──────── Excerpt

Moreover, small molecules are able to interact with both extra- and intracellular targets. Acting on molecular targets inside the cell, they offer a vast repertoire of therapeutic options not readily accessible for other drug entities. Small molecules can be designed to pass through the blood–brain barrier or not, and precise adjustment of the duration of drug action as well as of inhibitory or stimulatory effect is achievable. Small molecules can also be specifically designed for intravenous administration often needed for acute treatments with a faster onset of drug action and possibly rapid elimination of the drug upon cessation of treatment. Finally, oral administration is also possible, which is generally safer and more convenient for many chronic applications and helps to reduce treatment costs by reducing the number of necessary doctor visits. In addition, the cost of goods of small molecules is typically much lower than for biologicals, and their accessibility for manufacturing and simpler supply chains offer additional advantages, particularly in emerging markets or developing countries.

The central role of chemistry creates broad opportunities

The chemical structure of a compound is responsible for virtually all of the parameters that determine the feasibility of a substance to eventually become a drug, including potency, selectivity, absorption, distribution, metabolism, excretion, toxicity, feasibility of synthesis, and patentability.

As a consequence, many research areas in chemistry need to contribute to the toolbox medicinal chemists require for the optimization of chemical compounds for the use as drugs in humans along the parameters mentioned above. Academic research has to contribute by advancing organic chemistry in order to broaden the accessible chemical space and to enable access to compounds with optimal physicochemical and pharmacokinetic properties, by developing new synthetic methodologies to introduce substituents into virtually all positions of a molecule, and by improving yield, selectivity, scalability, and economics of chemical transformations.

In addition, as our current understanding of the challenges of the multiparameter optimization processes of medicinal chemistry programs is far from complete, theoretical chemistry, in collaboration with structural biology, should continue to refine concepts in de novo design and molecular modeling in order to further improve the utility of computational chemistry predictions.

The opportunities that develop in these research areas are huge, but we need a strong interaction between academic and industrial research, where each side is open to collaborate and learn from the other, but that also focuses on those research fields where the individual partners can provide real excellence.

────────────────
──────── Excerpted records

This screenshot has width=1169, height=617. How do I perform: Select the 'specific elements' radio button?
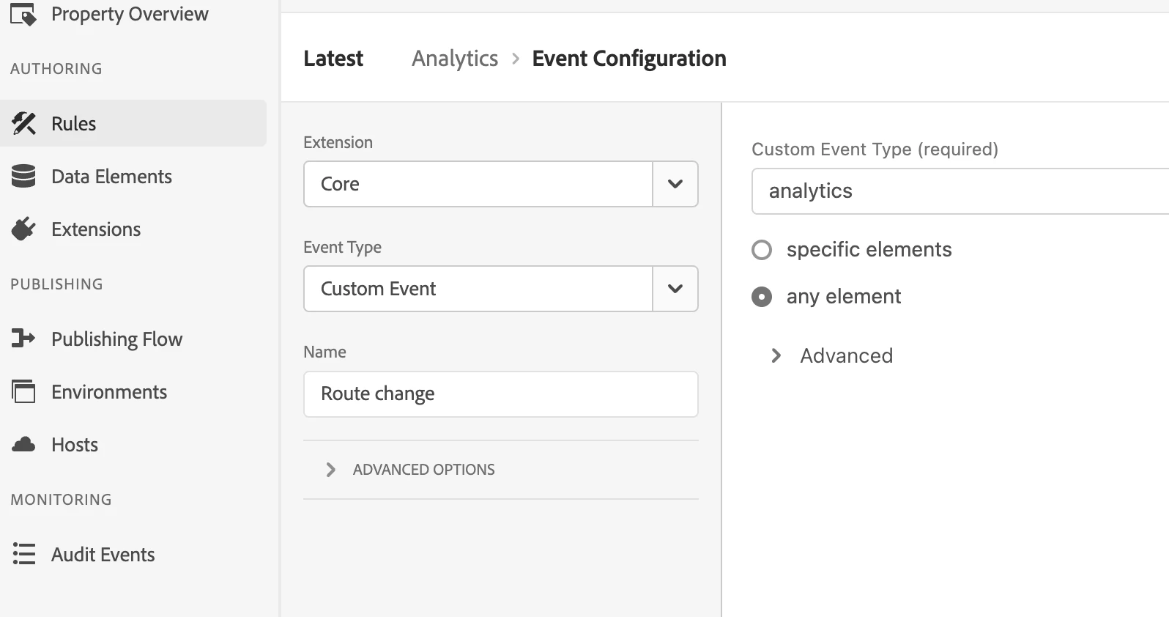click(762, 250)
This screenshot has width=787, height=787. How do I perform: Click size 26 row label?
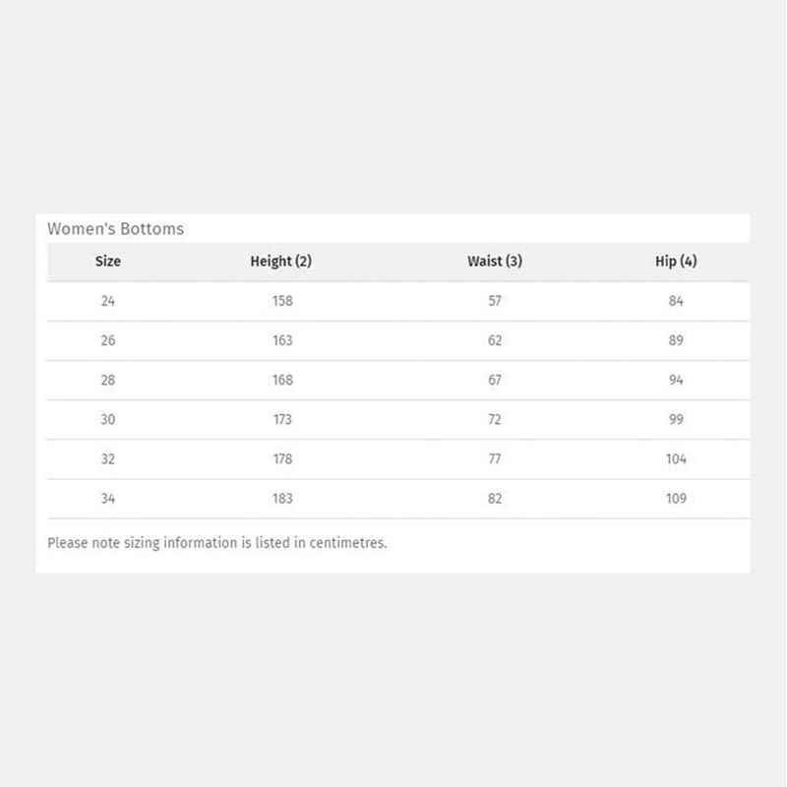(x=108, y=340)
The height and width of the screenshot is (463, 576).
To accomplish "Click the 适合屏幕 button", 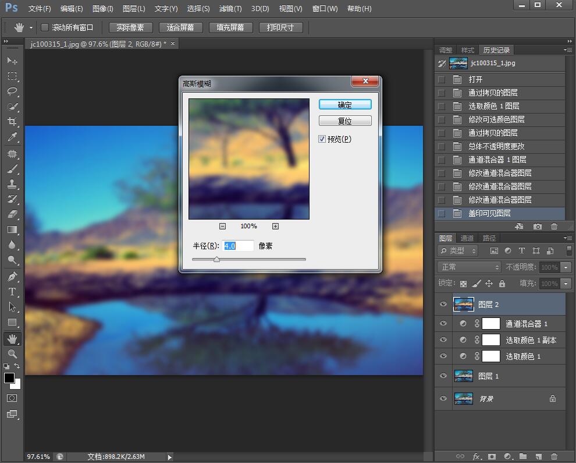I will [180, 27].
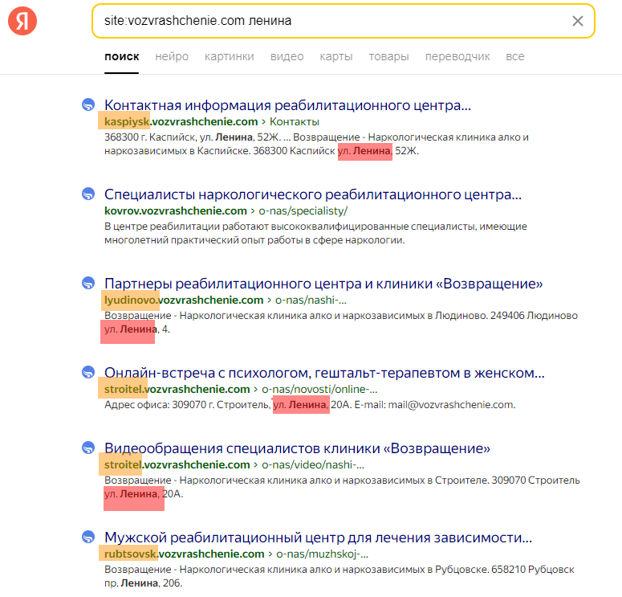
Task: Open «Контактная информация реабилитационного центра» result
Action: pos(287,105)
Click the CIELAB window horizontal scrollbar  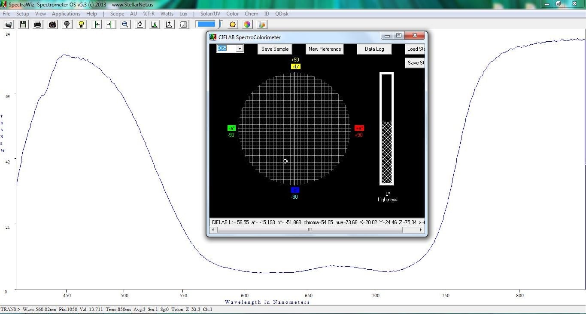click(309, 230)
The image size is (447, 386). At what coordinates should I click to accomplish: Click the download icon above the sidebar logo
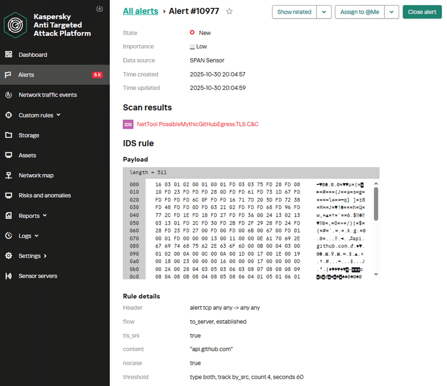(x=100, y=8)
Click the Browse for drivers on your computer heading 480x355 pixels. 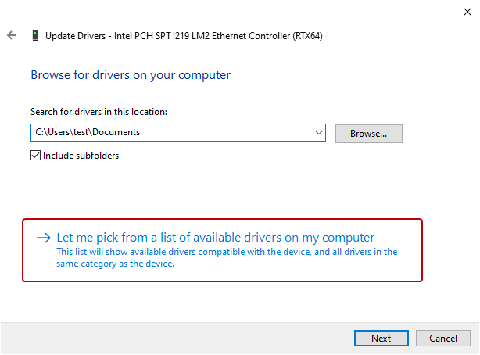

────────────────

Questions to answer
A – In the excerpt on small-molecule drugs, what benefit of oral administration helps to reduce treatment costs?
B – From the excerpt on small-molecule drugs, print the passage that begins at the words "The opportunities that" and ends after the words "provide real excellence.".

Solutions to the problems
A – It reduces the number of necessary doctor visits.

B –
The opportunities that develop in these research areas are huge, but we need a strong interaction between academic and industrial research, where each side is open to collaborate and learn from the other, but that also focuses on those research fields where the individual partners can provide real excellence.